The assumption has so far been, that we would not allow null keys. (And today we only support string keys officially)

ok thanks, I forgot we don't allow null keys

ironage · 2022-09-07T17:38:41Z

src/realm/dictionary.cpp

-    ClusterNode::State state = m_clusters->try_get(k);
-    if (!state) {
+    auto [ndx, actual_key] = find_impl(key);
+    if (actual_key != key) {


handle the case where the dictionary is empty and the key to insert is null, then find_impl returns a null Mixed.

Suggested change

if (actual_key != key) {

if (ndx == m_keys.size() || actual_key != key) {

As stated above, we don't support null as key value. Current implementation only supports string and int as key types - and only strings officially.

jedelbo · 2022-09-12T12:08:01Z

@ironage I made this small test regarding performance (numbers are nanoseconds per element):

         |       old       |       new       |
         | insert | lookup | insert | lookup |
----------------------------------------------
10       |   2642 |    460 |   2100 |    317 |
100      |    736 |    216 |    541 |    242 |
1000     |    800 |    260 |    534 |    309 |
10000    |    852 |    298 |   1090 |    631 |

As you can see, when it comes to smaller dictionaries the new implementation is a bit faster for insertions and a bit slower for lookup. When the size grows, the old implementation wins in both cases. For very small dictionaries, the new implementation seems to be the fastest for both insertion and lookup.

ironage · 2022-09-12T15:20:27Z

Thanks for checking the performance, those numbers look good to me!

nicola-cab · 2022-09-12T17:19:41Z

src/realm/bplustree.hpp

@@ -203,6 +203,10 @@ class BPlusTreeBase {
            m_root->bp_set_parent(parent, ndx_in_parent);
    }

+    virtual Mixed get_any(size_t) = 0;


This should/could be const. virtual Mixed get_any(size_t) const = 0

nicola-cab · 2022-09-12T17:24:02Z

src/realm/cluster_tree.cpp

@@ -892,17 +957,26 @@ void ClusterTree::insert_fast(ObjKey k, const FieldValues& init_values, ClusterN
    m_size++;
 }

-ClusterNode::State ClusterTree::insert(ObjKey k, const FieldValues& init_values)
+Obj ClusterTree::insert(ObjKey k, const FieldValues& init_values)

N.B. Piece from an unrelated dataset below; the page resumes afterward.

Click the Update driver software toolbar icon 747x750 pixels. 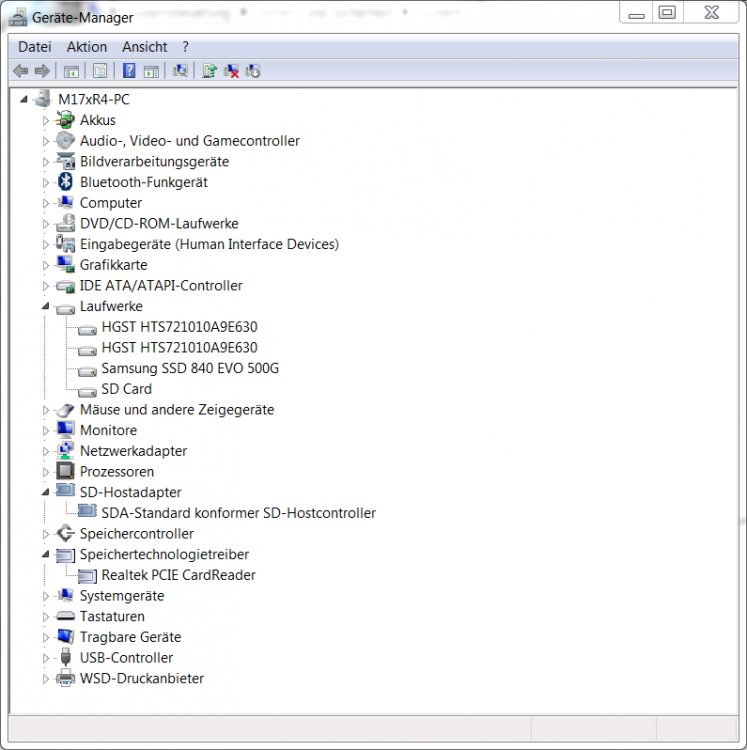click(209, 71)
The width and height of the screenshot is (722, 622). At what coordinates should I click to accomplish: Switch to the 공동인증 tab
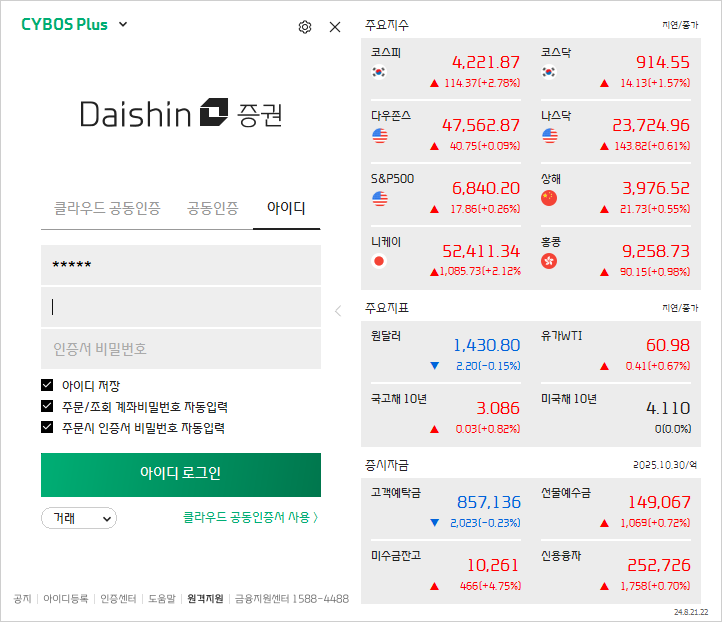click(x=213, y=208)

This is a little counterintuitive, why do we return the Obj just inserted, or we construct one to signal that we have inserted? Do we need some reference to the object right after the insertion?

This is used when we create objects. So the goal is actually to return an object just created.

nicola-cab · 2022-09-12T17:25:13Z

src/realm/cluster_tree.cpp

@@ -914,13 +988,6 @@ bool ClusterTree::is_valid(ObjKey k) const noexcept
    return m_root->try_get(k, state);
 }

-ClusterNode::State ClusterTree::get(ObjKey k) const


I don't understand this either, how do we fetch an Obj? Only via insertion?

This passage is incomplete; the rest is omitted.